**Extrait choisi**:
-.-.-

Toutefois des formules exactes ne se laissent pas encore trouver dans tous les cas. Il faut du moins toujours observer les conditions propres à certains phonèmes. Par exemple le y, loin d’entrer dans la règle des consonnes appuyées, tend à se fondre dans la prononciation d’une consonne précédente, si bien qu’il perd souvent son existence propre en altérant profondément cette consonne. Mais on pourrait écrire — Schleicher l’a déjà tenté, prématurément — une étude d’ensemble sur les combinaisons de y avec les consonnes précédentes et les phénomènes multiples qui en résultent.

-.-.-

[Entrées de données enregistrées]
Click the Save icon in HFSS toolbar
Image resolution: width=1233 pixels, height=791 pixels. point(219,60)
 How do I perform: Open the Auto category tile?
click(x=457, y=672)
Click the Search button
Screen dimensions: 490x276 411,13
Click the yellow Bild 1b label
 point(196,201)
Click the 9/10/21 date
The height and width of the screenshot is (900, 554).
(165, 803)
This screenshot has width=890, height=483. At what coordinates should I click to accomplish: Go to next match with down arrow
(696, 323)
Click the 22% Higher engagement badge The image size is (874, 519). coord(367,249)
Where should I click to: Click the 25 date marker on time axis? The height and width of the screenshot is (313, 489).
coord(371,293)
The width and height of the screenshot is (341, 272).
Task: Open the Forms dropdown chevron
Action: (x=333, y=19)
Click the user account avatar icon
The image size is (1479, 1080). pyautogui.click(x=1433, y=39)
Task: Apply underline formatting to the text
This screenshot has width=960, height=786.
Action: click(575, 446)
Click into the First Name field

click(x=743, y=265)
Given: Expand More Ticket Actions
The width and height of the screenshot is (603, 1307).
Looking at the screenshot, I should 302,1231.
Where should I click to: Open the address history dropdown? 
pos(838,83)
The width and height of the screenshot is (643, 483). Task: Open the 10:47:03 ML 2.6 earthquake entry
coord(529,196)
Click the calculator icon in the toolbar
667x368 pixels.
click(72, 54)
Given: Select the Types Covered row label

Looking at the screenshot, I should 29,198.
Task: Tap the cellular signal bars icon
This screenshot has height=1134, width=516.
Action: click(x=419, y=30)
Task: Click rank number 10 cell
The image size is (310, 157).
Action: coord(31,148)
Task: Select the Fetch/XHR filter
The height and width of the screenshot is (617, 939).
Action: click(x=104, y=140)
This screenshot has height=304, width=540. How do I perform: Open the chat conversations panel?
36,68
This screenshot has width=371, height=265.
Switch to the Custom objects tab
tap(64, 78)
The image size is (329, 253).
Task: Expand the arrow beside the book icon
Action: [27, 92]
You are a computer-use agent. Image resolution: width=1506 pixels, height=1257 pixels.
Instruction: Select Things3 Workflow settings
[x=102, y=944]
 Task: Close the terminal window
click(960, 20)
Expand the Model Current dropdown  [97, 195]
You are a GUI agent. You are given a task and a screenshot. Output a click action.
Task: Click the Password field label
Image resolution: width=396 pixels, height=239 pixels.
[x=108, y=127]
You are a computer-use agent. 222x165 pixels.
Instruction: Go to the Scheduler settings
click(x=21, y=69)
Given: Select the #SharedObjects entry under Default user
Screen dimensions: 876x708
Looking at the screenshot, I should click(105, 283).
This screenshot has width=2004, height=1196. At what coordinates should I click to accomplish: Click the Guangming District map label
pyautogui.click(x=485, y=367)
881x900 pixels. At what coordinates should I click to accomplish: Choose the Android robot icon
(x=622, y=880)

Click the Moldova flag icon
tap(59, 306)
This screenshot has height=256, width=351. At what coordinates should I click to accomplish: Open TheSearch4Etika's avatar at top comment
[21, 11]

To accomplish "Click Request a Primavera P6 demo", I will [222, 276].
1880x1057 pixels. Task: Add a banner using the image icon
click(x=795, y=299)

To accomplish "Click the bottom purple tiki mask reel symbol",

-.-.-

**Série d'exercices**:
1) Selon l'extrait choisi, qui a déjà tenté, prématurément, une étude d'ensemble sur les combinaisons de y avec les consonnes précédentes ?
2) Mettez à jour l'extrait choisi en le reproduisant depuis « Toutefois des formules » jusqu'à « qui en résultent. » inclus, où « phonèmes » est remplacé par « sons ».

**Réponses**:
1) Schleicher.

2)
Toutefois des formules exactes ne se laissent pas encore trouver dans tous les cas. Il faut du moins toujours observer les conditions propres à certains sons. Par exemple le y, loin d’entrer dans la règle des consonnes appuyées, tend à se fondre dans la prononciation d’une consonne précédente, si bien qu’il perd souvent son existence propre en altérant profondément cette consonne. Mais on pourrait écrire — Schleicher l’a déjà tenté, prématurément — une étude d’ensemble sur les combinaisons de y avec les consonnes précédentes et les phénomènes multiples qui en résultent.